Extrait fourni:
══════

V. de s'être abstenu, lors de la fixation de la prestation compensatoire, de faire état de son projet de création d'une telle société civile, dès lors qu'il n'était pas, à l'époque, en situation de difficultés et disposait d'un important patrimoine ;
que, dès lors, l'arrêt attaqué, en écartant ainsi la demande de révision de M. V. par un motif inopérant, n'a pas donné de base légale à sa décision au regard de l'article 273 du Code civil ;
Mais attendu que la cour d'appel, qui a tenu compte des documents produits par M. V., a relevé que ces documents n'établissaient ni le prix de la cession des actions de son entreprise, ni les actifs qu'il aurait réalisés et versés à celle-ci, ni la dépréciation qu'auraient subie ces actions, ni enfin la réalité de poursuites qui auraient été engagées contre lui par des établissements financiers ;
qu'elle a encore constaté que M. V. ne communiquait pas le justificatif de l'intégralité de ses déclarations de revenus, ni de ses retraites, ni de son portefeuille d'actions, ni enfin des déficits fonciers qu'il aurait déclarés ;
qu'elle a enfin retenu que le fait que M. V. avait, aussitôt après la fixation du montant de la prestation compensatoire, fait apport de son appartement et de son yacht à une société civile constituée avec sa concubine, ne pouvait le décharger de son obligation de payer cette prestation compensatoire à son ancienne épouse ;
qu'ayant déduit, de ces seuls motifs et sans violer aucun des textes visés au moyen, que M. V. ne rapportait pas la preuve qui lui incombait que l'absence de révision de la prestation compensatoire avait pour lui des conséquences d'une exceptionnelle gravité, la cour d'appel a légalement justifié sa décision ;
PAR CES MOTIFS :
REJETTE le pourvoi ;
Condamne M. V., envers Mme P., aux dépens et aux frais d'exécution du présent arrêt ;
Ainsi fait et jugé par la Cour de Cassation, Deuxième chambre civile, et prononcé par M. le président en son audience publique du vingt-huit juin mil neuf cent quatre-vingt-quinze.

══════

Entrées fournies:

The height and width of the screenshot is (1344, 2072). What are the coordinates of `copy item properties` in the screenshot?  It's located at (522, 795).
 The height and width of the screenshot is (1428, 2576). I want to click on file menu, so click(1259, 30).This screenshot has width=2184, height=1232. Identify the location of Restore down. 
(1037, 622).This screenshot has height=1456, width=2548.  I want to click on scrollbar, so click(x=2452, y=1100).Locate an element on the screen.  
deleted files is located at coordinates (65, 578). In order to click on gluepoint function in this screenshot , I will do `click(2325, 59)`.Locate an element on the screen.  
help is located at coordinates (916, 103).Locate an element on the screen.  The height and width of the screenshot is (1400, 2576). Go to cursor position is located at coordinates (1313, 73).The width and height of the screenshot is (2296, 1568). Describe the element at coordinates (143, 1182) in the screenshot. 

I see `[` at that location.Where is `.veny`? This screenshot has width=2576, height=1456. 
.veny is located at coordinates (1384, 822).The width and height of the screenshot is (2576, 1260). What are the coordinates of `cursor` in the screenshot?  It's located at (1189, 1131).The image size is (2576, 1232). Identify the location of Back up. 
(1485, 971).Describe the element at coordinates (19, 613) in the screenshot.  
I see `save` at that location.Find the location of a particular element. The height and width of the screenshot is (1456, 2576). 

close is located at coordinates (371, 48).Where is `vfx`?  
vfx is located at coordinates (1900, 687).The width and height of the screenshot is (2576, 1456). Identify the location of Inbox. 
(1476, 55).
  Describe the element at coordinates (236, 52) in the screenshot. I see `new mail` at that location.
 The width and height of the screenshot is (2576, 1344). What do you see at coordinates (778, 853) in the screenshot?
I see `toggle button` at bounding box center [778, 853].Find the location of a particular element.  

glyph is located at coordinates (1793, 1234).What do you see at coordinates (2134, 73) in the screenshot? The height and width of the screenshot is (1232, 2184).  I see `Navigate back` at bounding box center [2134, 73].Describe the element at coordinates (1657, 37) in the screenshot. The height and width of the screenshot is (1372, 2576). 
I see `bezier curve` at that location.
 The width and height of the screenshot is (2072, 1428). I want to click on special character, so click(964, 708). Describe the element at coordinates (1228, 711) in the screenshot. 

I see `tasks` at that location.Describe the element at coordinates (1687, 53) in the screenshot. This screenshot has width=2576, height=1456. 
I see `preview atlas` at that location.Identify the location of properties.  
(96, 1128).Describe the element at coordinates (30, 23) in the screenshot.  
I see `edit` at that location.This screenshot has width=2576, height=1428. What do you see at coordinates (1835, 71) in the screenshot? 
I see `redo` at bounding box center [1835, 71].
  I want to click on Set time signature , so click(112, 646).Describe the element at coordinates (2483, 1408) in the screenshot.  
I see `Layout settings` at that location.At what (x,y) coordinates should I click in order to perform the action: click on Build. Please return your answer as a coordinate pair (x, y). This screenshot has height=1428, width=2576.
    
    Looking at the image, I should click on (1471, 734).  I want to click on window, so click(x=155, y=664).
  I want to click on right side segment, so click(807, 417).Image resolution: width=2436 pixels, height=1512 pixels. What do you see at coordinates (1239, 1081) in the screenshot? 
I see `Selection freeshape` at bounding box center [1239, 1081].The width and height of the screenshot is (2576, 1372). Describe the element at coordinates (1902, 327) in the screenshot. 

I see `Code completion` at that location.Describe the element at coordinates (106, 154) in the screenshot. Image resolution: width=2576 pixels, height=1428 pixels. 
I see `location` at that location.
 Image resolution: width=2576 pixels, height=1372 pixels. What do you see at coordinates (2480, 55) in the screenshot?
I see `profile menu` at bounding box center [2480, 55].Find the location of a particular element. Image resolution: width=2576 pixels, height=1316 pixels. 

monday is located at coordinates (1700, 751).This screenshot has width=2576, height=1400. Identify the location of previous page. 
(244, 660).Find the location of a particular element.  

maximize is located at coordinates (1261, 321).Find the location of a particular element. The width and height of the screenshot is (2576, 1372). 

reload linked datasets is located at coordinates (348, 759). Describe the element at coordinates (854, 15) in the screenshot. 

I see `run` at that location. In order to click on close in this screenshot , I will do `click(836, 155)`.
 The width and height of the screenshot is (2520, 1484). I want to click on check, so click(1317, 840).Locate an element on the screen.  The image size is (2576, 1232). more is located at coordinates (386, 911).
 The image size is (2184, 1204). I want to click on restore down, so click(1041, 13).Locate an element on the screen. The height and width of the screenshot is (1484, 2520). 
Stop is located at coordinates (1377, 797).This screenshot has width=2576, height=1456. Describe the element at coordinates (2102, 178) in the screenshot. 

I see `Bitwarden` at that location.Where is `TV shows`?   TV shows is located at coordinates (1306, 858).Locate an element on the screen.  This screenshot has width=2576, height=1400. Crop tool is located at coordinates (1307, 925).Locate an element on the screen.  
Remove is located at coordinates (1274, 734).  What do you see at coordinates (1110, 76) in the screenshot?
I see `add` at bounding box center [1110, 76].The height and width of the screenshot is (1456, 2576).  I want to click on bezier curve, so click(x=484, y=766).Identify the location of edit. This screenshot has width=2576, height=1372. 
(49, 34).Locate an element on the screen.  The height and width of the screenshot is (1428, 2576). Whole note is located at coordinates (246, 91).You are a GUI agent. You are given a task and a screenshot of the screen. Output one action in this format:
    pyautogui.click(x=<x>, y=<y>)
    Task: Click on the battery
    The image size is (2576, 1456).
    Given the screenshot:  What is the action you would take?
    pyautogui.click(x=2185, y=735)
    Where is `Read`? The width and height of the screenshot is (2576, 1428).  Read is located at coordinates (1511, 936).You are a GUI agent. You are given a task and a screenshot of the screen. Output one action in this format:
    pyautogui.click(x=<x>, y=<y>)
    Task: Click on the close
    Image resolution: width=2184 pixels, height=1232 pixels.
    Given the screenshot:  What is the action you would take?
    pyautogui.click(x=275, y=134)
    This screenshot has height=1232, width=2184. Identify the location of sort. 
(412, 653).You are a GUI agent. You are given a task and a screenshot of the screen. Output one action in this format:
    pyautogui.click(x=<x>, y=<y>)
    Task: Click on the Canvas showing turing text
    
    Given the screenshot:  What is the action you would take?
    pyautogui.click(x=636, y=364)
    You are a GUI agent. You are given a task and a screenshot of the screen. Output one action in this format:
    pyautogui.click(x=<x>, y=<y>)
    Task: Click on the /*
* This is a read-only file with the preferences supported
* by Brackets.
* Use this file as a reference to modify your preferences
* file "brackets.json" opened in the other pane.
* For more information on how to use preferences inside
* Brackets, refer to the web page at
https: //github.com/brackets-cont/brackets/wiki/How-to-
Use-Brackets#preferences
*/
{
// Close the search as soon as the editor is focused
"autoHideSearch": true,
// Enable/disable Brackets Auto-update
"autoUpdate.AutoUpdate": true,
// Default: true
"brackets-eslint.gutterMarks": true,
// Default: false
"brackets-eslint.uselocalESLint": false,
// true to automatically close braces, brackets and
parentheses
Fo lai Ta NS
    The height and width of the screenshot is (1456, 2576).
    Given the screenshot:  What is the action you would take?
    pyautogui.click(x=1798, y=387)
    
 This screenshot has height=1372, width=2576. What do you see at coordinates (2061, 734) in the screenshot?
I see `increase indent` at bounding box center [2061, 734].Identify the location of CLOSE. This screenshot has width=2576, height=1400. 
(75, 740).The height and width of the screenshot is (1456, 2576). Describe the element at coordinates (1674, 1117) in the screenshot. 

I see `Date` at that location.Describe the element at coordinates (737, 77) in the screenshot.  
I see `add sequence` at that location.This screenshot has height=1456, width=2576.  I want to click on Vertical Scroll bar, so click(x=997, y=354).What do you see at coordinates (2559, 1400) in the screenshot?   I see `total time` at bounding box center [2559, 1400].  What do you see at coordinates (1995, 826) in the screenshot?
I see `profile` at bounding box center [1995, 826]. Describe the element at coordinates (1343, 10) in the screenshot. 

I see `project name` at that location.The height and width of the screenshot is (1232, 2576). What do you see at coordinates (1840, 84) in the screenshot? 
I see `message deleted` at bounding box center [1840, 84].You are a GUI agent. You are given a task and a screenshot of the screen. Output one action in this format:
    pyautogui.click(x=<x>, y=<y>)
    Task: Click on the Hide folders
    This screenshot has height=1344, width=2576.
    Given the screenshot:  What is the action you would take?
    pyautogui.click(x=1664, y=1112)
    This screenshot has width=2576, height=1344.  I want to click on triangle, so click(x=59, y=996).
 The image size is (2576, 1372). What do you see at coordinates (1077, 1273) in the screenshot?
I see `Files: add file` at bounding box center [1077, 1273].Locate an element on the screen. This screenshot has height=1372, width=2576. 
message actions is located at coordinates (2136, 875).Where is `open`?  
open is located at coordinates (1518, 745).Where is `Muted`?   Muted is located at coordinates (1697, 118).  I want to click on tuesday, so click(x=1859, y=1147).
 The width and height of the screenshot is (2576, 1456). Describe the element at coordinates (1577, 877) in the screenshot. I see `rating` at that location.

══════

Consigne de travail:
Répondez brièvement à ces trois questions sur l'extrait fourni.
1. Quels biens M. V. a-t-il apportés à la société civile constituée avec sa concubine ?
2. Quel article du Code civil est invoqué dans le moyen ?
3. Quelle chambre de la Cour de cassation a rendu cet arrêt ?
Les enregistrements ne sont pas nécessaires ici.

Problème résolu:
1. Son appartement et son yacht.
2. L'article 273.
3. La deuxième chambre civile.